A co do wpychania sobie piąstek w buźkę, to Tobiś robi to samo. Czasem nawet wszystkie paluchy na raz chce wsadzic sobie w ustka
Potem się zakrztusza i kaszle
My wlasnie nad matą myślimy czy małemu na chrzciny nie kupic we wrzesniu.
Kochane stawiam mrożone frappuccino z okazji skończonych 3.miesięcy Tobika!
[ Dodano: 2010-07-22, 14:59 ]
taką kawusię dziś sobie z M. zafundowaliśmy w drodze do domku.

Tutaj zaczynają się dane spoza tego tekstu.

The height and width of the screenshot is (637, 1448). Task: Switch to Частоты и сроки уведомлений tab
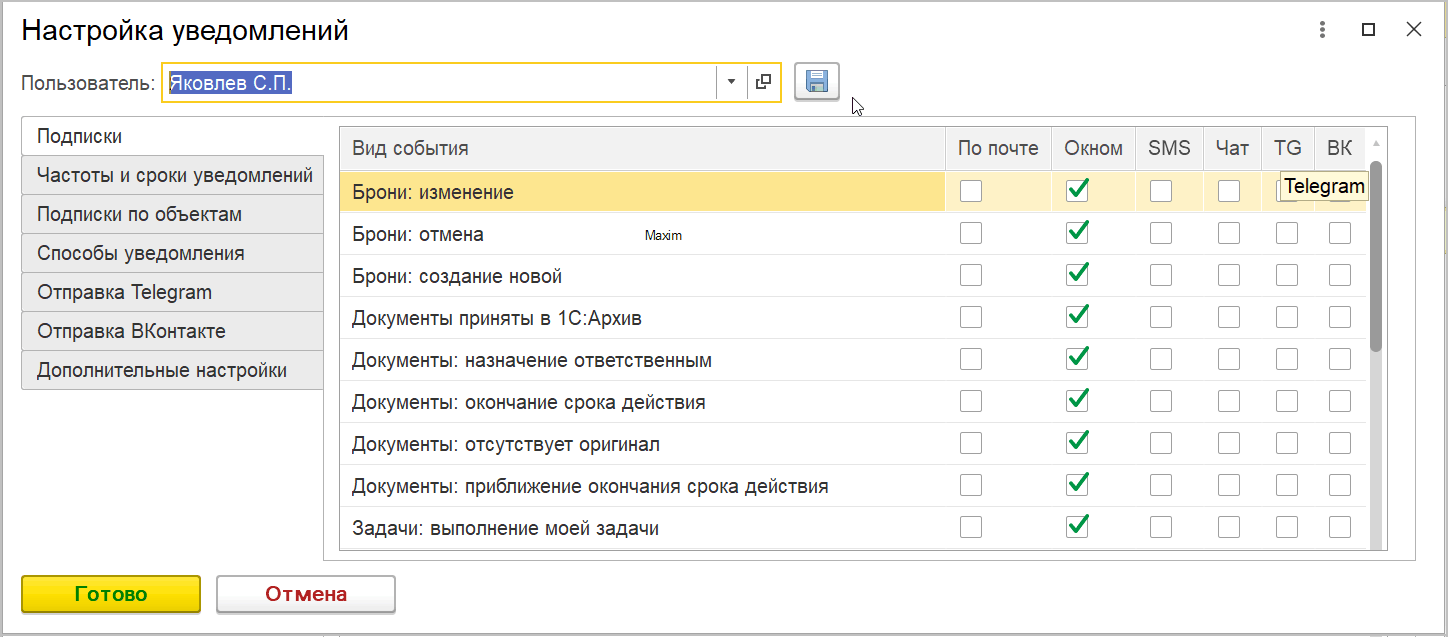pos(174,175)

załatwilismy pieniążki z PZU z okazji narodzin dziecka i teraz czekamy aż nam przeleją kaskę
obrączki mamy już do odbioru, ale czekamy za siankiem i idziemy odbierac
a w poniedziałek idziemy Tobisia mocz oddac na posiew, bo po wizycie w szpitalu trzeba by skontrolowac. mamy to robic co 6.tygodni
Potem jeszcze wizyta u nefrologa i miejmy nadzieję, że będzie wszystko ok.
A dziś zapomniałam wam napisac idziemy z M. na ostatnie spotkanie w poradni rodzinnej do slubu
ciekawe co będą tam nudnego mówic
dziś indywidualne spotkanie, więc pewnie i my będziemy musieli coś od siebie powiedziec pani "psycholog"
Trzymajcie za nas kciuki. I jeszcze za to kasę trzeba im dac!